Nuovi importi voucher
La principale novità riguarda la rimodulazione dei cosiddetti “voucher B”, destinati a sostenere le spese delle famiglie per libri di testo, attività integrative e trasporti.
Per Isee tra 0 e 4.000 euro:
- 125-150 euro scuola primaria
- 250-300 euro scuola secondaria di I grado
- 400-500 euro scuola secondaria di II grado
Per Isee tra 4.000,01 e 9.000 euro:
- 75-100 euro primaria
- 150-200 euro secondaria di I grado
- 250-300 euro secondaria di II grado
Restano invariati i contributi per la fascia Isee 9.000,01-15.748 euro:
- fino a 50 euro primaria
- fino a 100 euro secondaria di I grado
- fino a 200 euro secondaria di II grado
Mediazione politica
Il testo approvato è il risultato di una mediazione tra Giunta, maggioranza e opposizione. La revisione è arrivata dopo il confronto sugli emendamenti e ha portato a una maggiore definizione dei criteri di assegnazione dei contributi.

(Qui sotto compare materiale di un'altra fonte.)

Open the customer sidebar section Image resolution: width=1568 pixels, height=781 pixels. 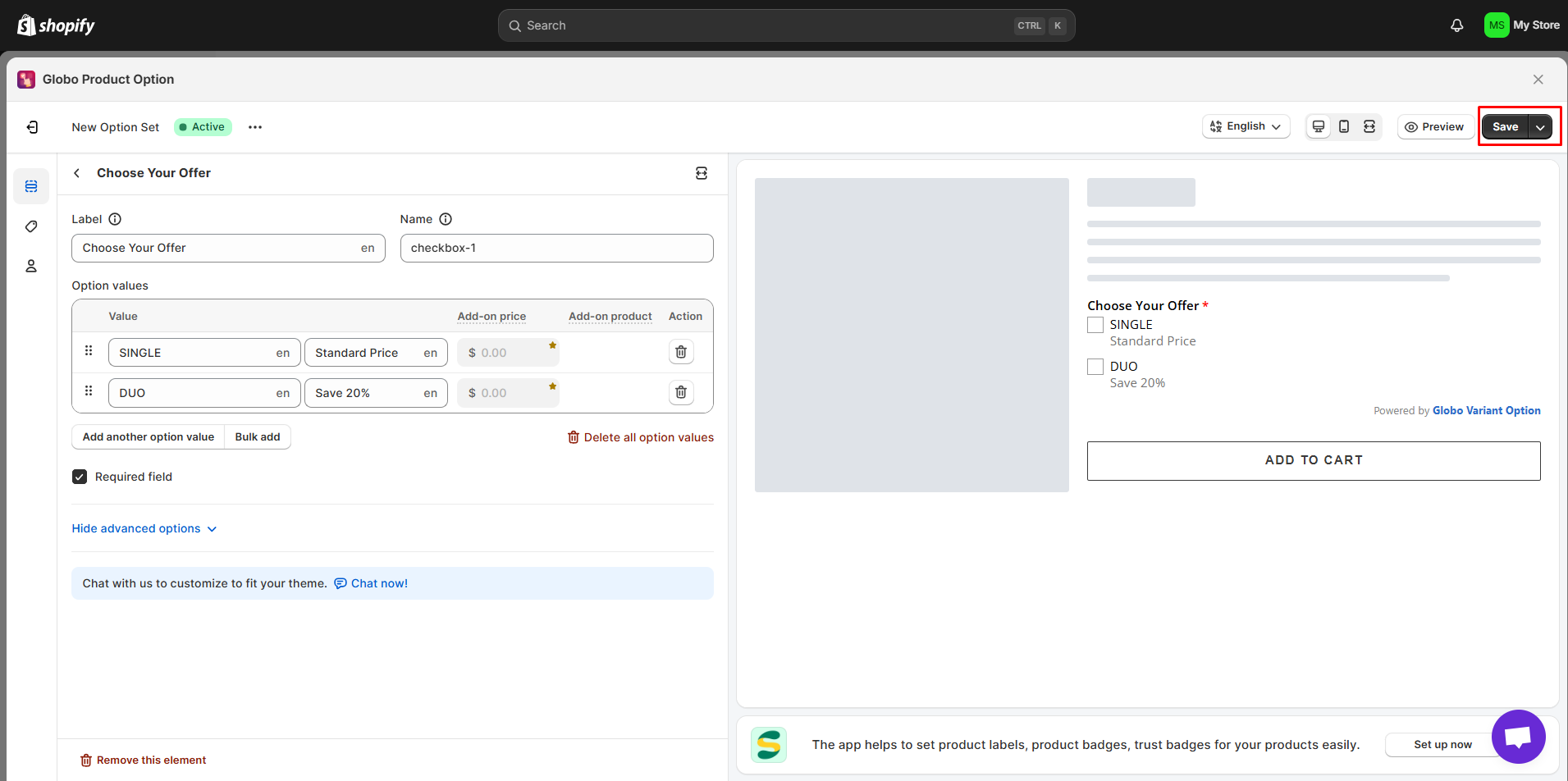tap(31, 266)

Secondo la Giunta, l’obiettivo è rendere più chiaro il sistema dei voucher e garantire un sostegno calibrato in base alla fascia Isee delle famiglie.
Dichiarazioni voto maggioranza/minoranza
Nel dibattito politico sono emerse posizioni contrapposte.
Per la maggioranza, Silvio Magliano (Lista Cirio) ha dichiarato: “È un segnale forte su come la Regione interpreta la libertà di educazione, consentendo ai genitori di scegliere chi deve educare i propri figli”.
Di segno opposto l’intervento del Movimento 5 Stelle, con Sarah Disabato che ha criticato la riduzione di alcune maggiorazioni: “Serve ripristinare il mantenimento del 30% dei voucher per studenti con disturbi specifici dell’apprendimento ed esigenze educative speciali”.
Il Partito Democratico, con Emanuela Verzella e Gianna Pentenero, ha parlato di un provvedimento “insufficiente rispetto ai bisogni delle famiglie”, mentre Vittoria Nallo (SUE) ha definito gli interventi “mance che non coprono i costi reali della scuola”.
Critiche anche da Alleanza Verdi e Sinistra, con Alice Ravinale che ha parlato di misura “problematica” per l’ampliamento del sostegno alle scuole paritarie.
Di diverso avviso Forza Italia, con Annalisa Beccaria, che ha definito la delibera “un provvedimento dalla parte dei cittadini, che sostiene libertà educativa e diritto allo studio”.
Fratelli d’Italia, con Carlo Riva Vercellotti, ha evidenziato come il confronto abbia rischiato di rallentare l’approvazione, mentre la Lega, con Fabrizio Ricca, ha ribadito che “nessuna famiglia piemontese debba rimanere indietro”.
Odg e mozioni approvati
Durante la stessa seduta sono stati esaminati sei atti d’indirizzo collegati, di cui quattro approvati.
Tra questi, l’Odg 675 prevede l’implementazione di sistemi informatici per il controllo automatico dei requisiti dei Comuni marginali.
L’Odg 692 introduce una possibile maggiorazione del 25% per gli studenti iscritti al primo anno di ogni ciclo scolastico a partire dal 2027/2028.
La mozione 696 impegna la Giunta a garantire il mantenimento della maggiorazione del 30% dei voucher per studenti con DSA e bisogni educativi speciali senza ridurre le risorse complessive.
Infine, l’Odg 699 chiede il riequilibrio della ripartizione dei fondi tra voucher A e voucher B, con ritorno al 40% e 60% a partire dall’anno scolastico 2026-2027.
Conclusioni assessore
In chiusura dei lavori, l’assessora Daniela Cameroni ha ringraziato tutte le forze politiche per il confronto: “Un contributo importante per arrivare a un provvedimento che risponde ai bisogni reali delle famiglie”.